ついぞ勉学に励むこともなく歳だけを重ねてしまった。英語だけでももう少し真面目に取り組めばよかった。後悔先に立たず。何が困るといって、気に入った洋楽に歌われている内容を、逐一訳詞に頼らなければならない。「おお、ディラン、君は何をそんなにブルーにこんがらがっているんだい」てな調子だ。

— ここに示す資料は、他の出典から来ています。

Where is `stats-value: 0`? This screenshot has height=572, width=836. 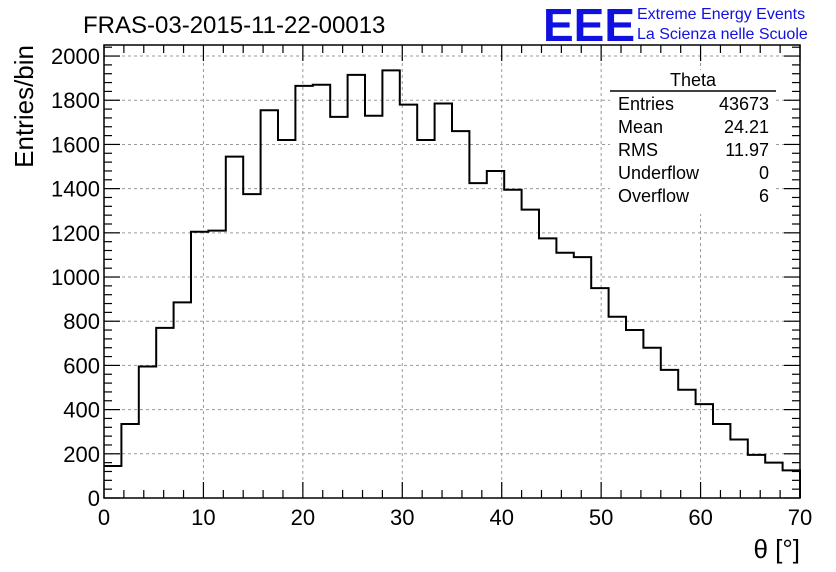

訳詞といっても、十人の訳者がいれば十色の訳が出来上がる。つかめるのはその「大意」だけだ。それがもどかしい。優れた詞(詩)には、必ず重層的に、いくつもの仕掛けが潜んでいる。シンプルな詞(詩)ほど油断は禁物だ。それがボンクラ頭にとって訳詞では見つけきれない。

天国というものは無いと想像しな
むつかしいことではないよ
同様に、地獄というものも無いと
僕らの上には空があるだけ
その下でみんなが
日々暮らしているにすぎないのだと

国というものは無いと想像しな
できないことではないよ
殺す名目も犠牲になる名目も無いのだと
それに宗教というものも無いのだと
ただ、人間が
平和に暮らしているだけだと

僕のことを夢想家だと言うのかな
でもこう考えているのは僕一人ではない
いつの日かあなたも分かってくれたなら
そうしたら世界は一つなんだけどな

所有というものは無いと想像しな
あなたにはできるかな
ガツガツすべき事はなにも無いと
人はみな兄弟だと
みんなが分かち合い
助け合っていくのだと

僕のことを夢想家だと言うのかな
でもこう考えているのは僕一人ではない
いつの日かあなたも分かってくれたなら
そうしたら皆が一体なんだけどな

(岩谷宏訳)

「IMAGINE」なんかその最たるもの。訳さなくても大まかな大意はわかる。でも「理解」の範疇を超えない。詞を「理解」してどうする。うわべの字面(それも日本語訳)で、やれ理想論だ、そんな世界は誰も望まないだなどと言っている人もいるようだが、これは詞なのです。そりゃまんまそんな世界はワタクシも望んではおりません。Johnという人間が「IMAGINE」という詞にそっと、あるいは確信犯的に潜ませた想い(罠と呼んでもいいかも知れない)を、このシンプルな歌詞から欠片でもいいから見つけ出せれば、この詞世界は、きっともっと広がる。

昔々、高田渡の「自衛隊に入ろう」を聞いて、本当に自衛隊から使用の打診が来たとかこないとか。いやはやコトバというものは厄介だ(だからこうしてウダウダと呟いている)。